The epigenetic landscape is essential in determining cell fate through histone modification and DNA methylation patterns that regulate the expression of genes integral to cellular development and differentiation [911]. Covalent modifications of the histone N-terminal tails can regulate gene expression and include acetylation, methylation, phosphorylation, and ubiquitination [12, 13]. Histone acetylation and phosphorylation are associated with a more open chromatin structure and gene expression, whereas histone methylation and ubiquitination can work both in a gene repressive and expressive manner depending on the target residue [1317]. The enzymes responsible for the addition/removal of these modifications include: histone acetyltransferases (HATs)/deacetylases (HDACs), protein kinases/phosphatases, histone methyltransferases (HMTs)/demethylases (HDMs), and ubiquitin ligases/deubiquitinating enzymes (DUBs) [13, 17]. DNA methylation is facilitated by DNA methyltransferases (DNMTs) that add a methyl group to cytosine bases, forming 5-methylcytosine (5-mC) [12]. Addition of this mark at a gene promoter is generally associated with transcriptional repression and gene silencing [12, 18]. Furthermore, the epigenome is adaptable; it has the capability to respond to and be modified by environmental factors [10]. The outcome of this interaction depends on the environmental stressor and can be a normal physiological response or deregulation of the epigenome producing an abnormal phenotype [10, 19].

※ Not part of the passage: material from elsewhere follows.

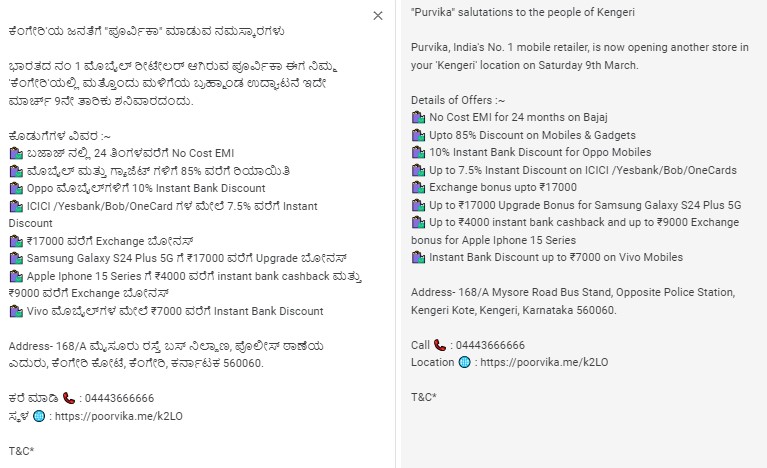
Task: Click the red phone icon next to 'Call'
Action: click(439, 345)
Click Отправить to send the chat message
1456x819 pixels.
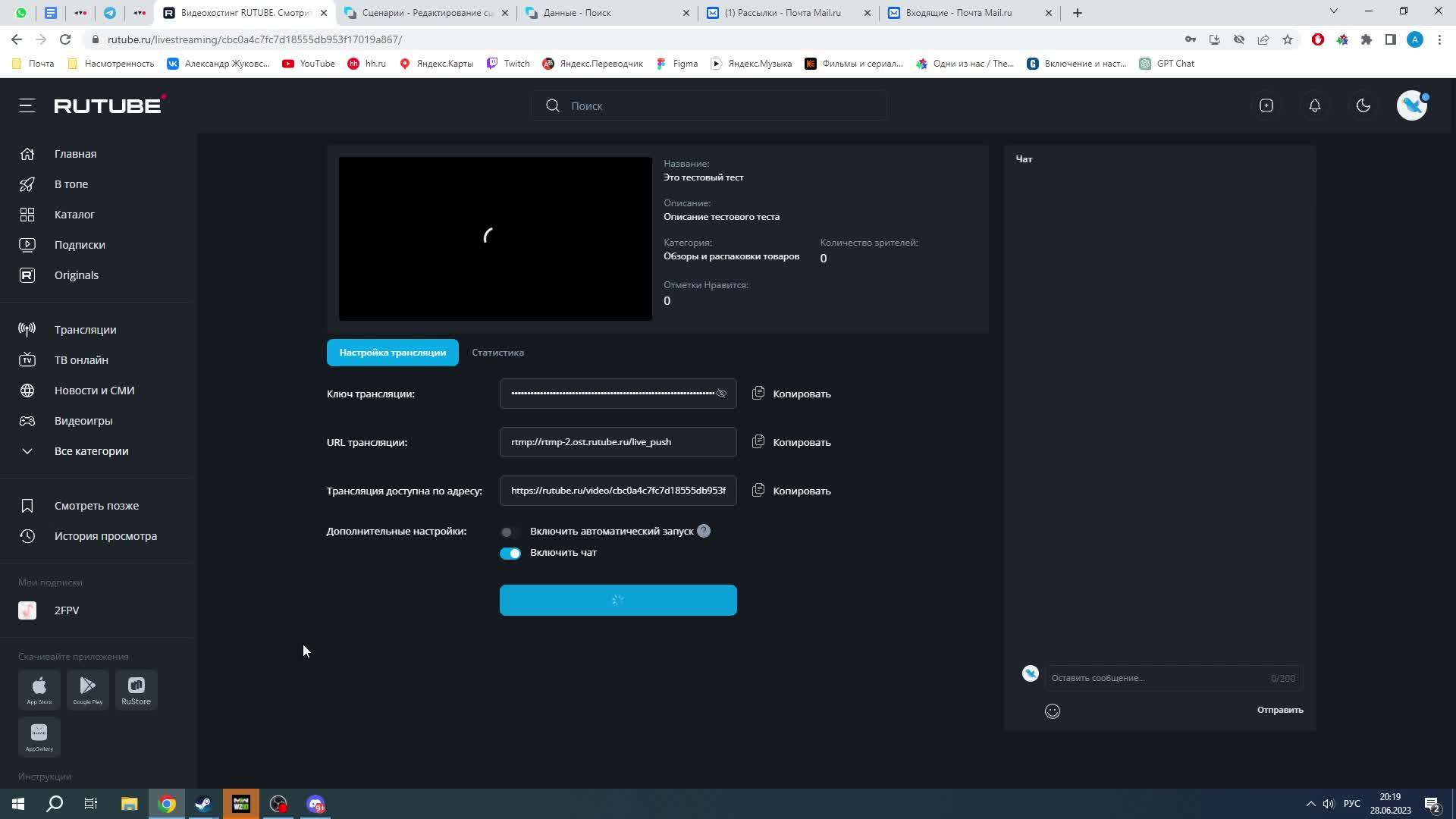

Abnormal epigenetic control of gene expression has been identified in both fibroblasts and epithelial cells in numerous pathologies [2025]. However, very little is known about the expression and regulation of epigenetic modifying enzymes in asthma. Indeed, dysregulation of epigenetic mechanisms in asthma has been identified in a variety of cells but most studies have been performed in tissues from outside of the lung [26]. While dysregulation of enzymes involved in histone acetylation was identified in the airways of asthmatics, there is still disagreement on the exact enzymes responsible [2730]. We have additionally identified unique DNA methylation patterns in airway epithelial cells (AECs) from asthmatic donors [31] yet research on the variability of the enzymes responsible for these changes is lacking.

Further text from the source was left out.